▶ _TU TAREA_
Copia sin ningún cambio las filas que van desde la que contiene "Image resolution: width=603" hasta la que contiene "The height and", ambas incluidas.

▶ _FILAS PROPORCIONADAS_
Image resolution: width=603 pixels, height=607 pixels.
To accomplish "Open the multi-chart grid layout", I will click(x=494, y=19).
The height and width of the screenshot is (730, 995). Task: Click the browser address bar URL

==

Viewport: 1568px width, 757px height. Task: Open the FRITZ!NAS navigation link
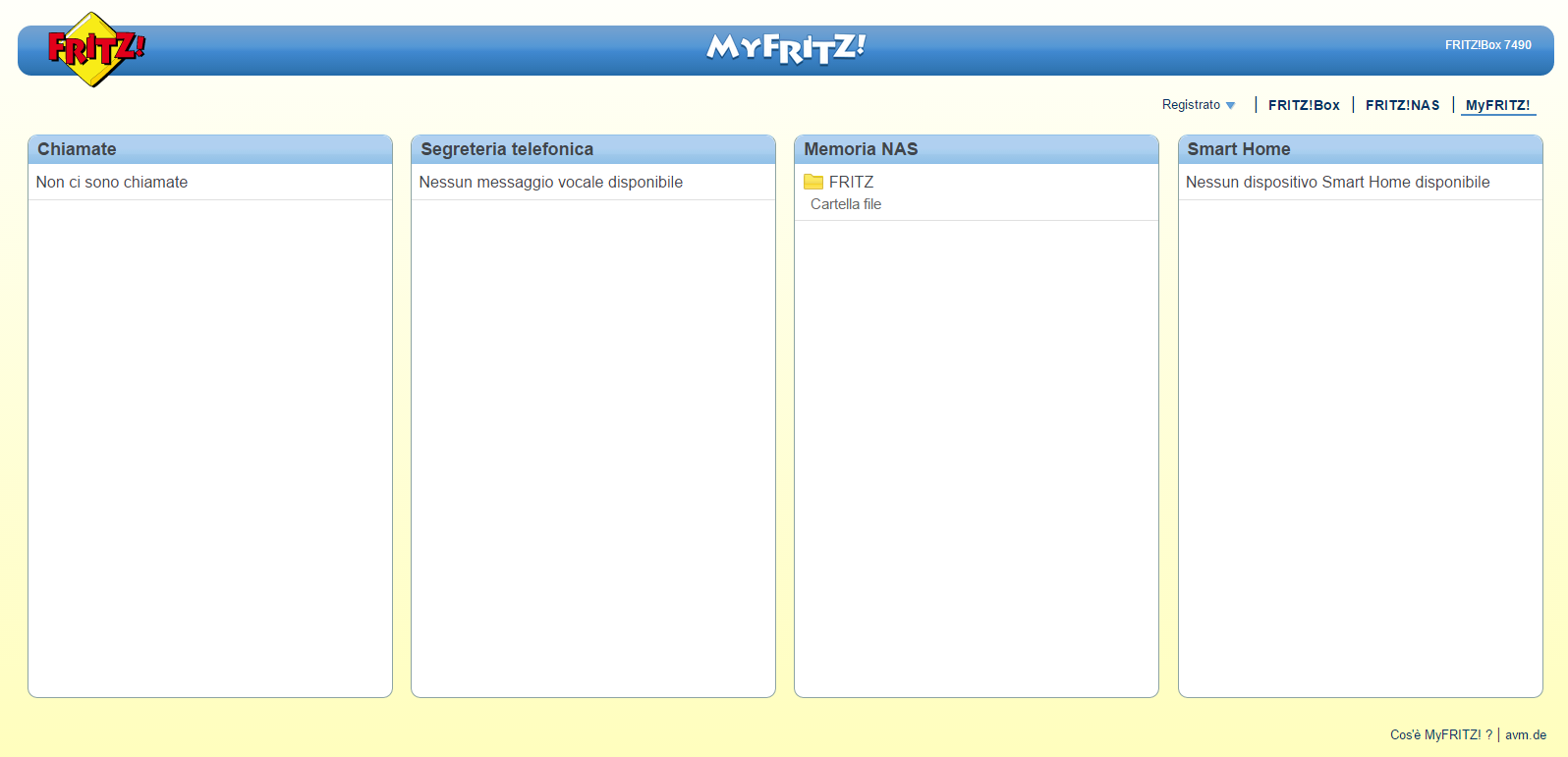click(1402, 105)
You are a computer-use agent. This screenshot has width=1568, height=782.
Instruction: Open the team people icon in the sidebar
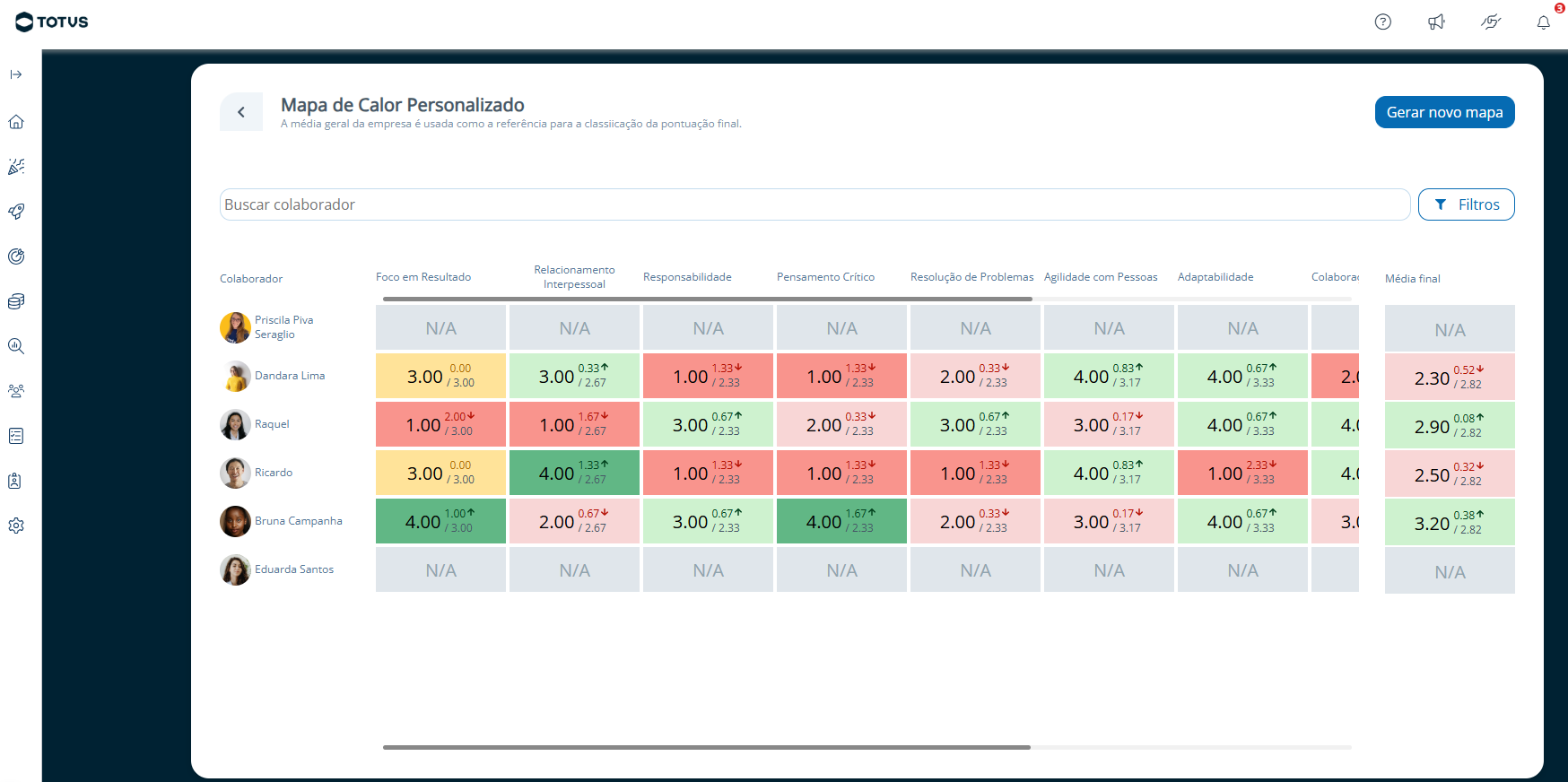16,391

...

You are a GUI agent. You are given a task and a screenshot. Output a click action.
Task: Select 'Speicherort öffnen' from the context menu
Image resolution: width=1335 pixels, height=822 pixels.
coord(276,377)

▶ _EJERCICIO RESUELTO_
Image resolution: width=603 pixels, height=607 pixels.
To accomplish "Open the multi-chart grid layout", I will click(x=494, y=19).
The height and width of the screenshot is (730, 995). Task: Click the browser address bar URL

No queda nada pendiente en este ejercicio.